The perils of certainty

Jonah Lehrer's How We Decide explores committee decision-making as a metaphor for what goes on inisde our minds when we make individual decisions. He gives the example of a New Hampshire newspaper editorial board choosing its preferred candidate in the last Democratic primary. Differing individual preferences end up presented in the newspaper as a unified decision. But the simple presentation belies the underlying dissonance. Our minds work in a similar way: presented with a choice, different bits of the brain fire off differing signals, and somehow out of the conflict a choice is made. Experiments suggest strongly that we then rationalise the choice and deny the internal dissonance, in order to get the comfort of certainty.

It's not easy to make up your mind when your mind consists of so many competing parts. This is why being sure about something can be such a relief. The default state of the brain is indecisive disagreement... certainty imposes consensus on the inner cacophony.. Being certain means you're not worried about being wrong.
Lehrer examines how partisan political supporters unconsciously reinterpret factual information to confirm their prevailing world view, which is why they very rarely change allegiance. He also cites Philip Tetlock's research on the general fallibility of experts. Mark Earls described that here. And Bob Sutton had a good post recently suggesting that, if anything, confidence in self-evaluation tends to correlate with being wrong.
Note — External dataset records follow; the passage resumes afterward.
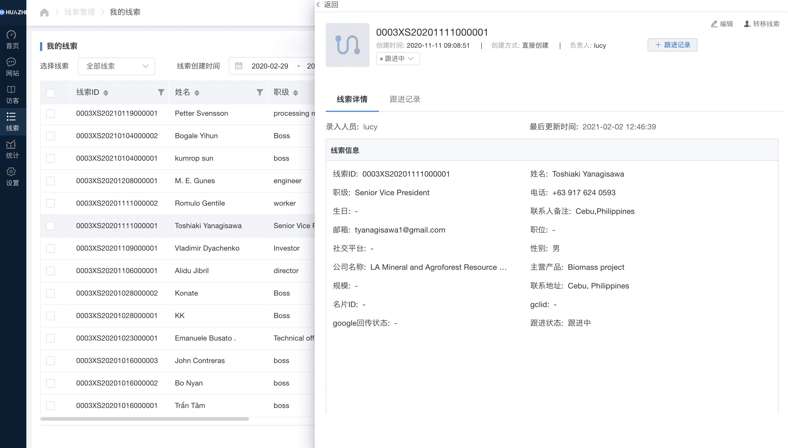Check the Petter Svensson row checkbox
This screenshot has width=788, height=448.
(x=50, y=114)
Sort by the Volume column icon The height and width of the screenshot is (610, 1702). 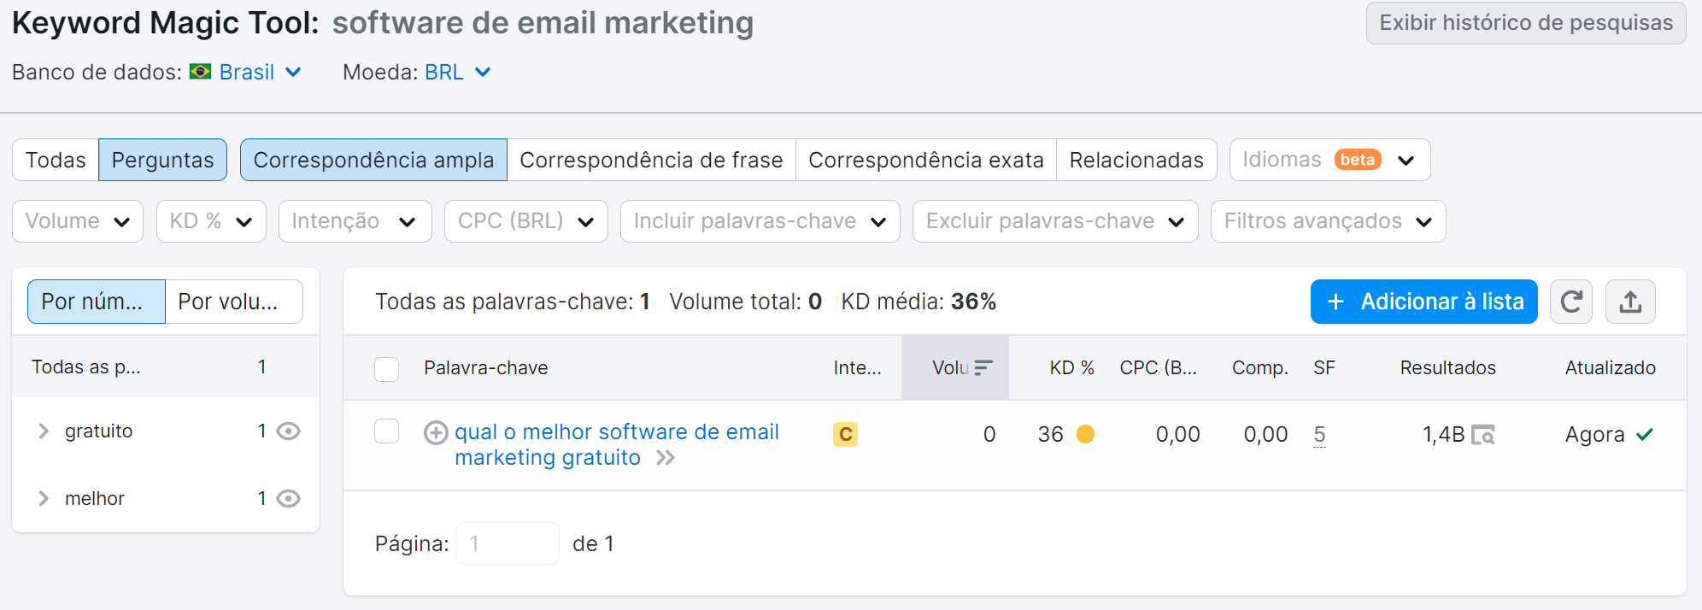(x=984, y=367)
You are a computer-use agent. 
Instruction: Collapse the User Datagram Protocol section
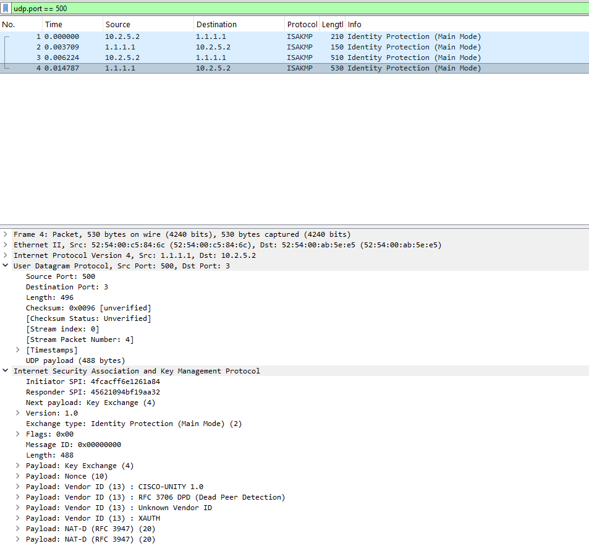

Many people want their meetings to work like this: listen to many opinions and then reach a confident, united decision. I think the danger of such ideals is that they may increase the likelihood of being wrong.

My own hunch is that good teams can function with greater tolerance for dissonance and don't force "positivity" and decisiveness. I also find that when meetings take place within rigid hierarchies, the shadowy need to give the boss something certain (the "measurable, implementable, deliverable") can completely sabotage that kind of high quality functioning.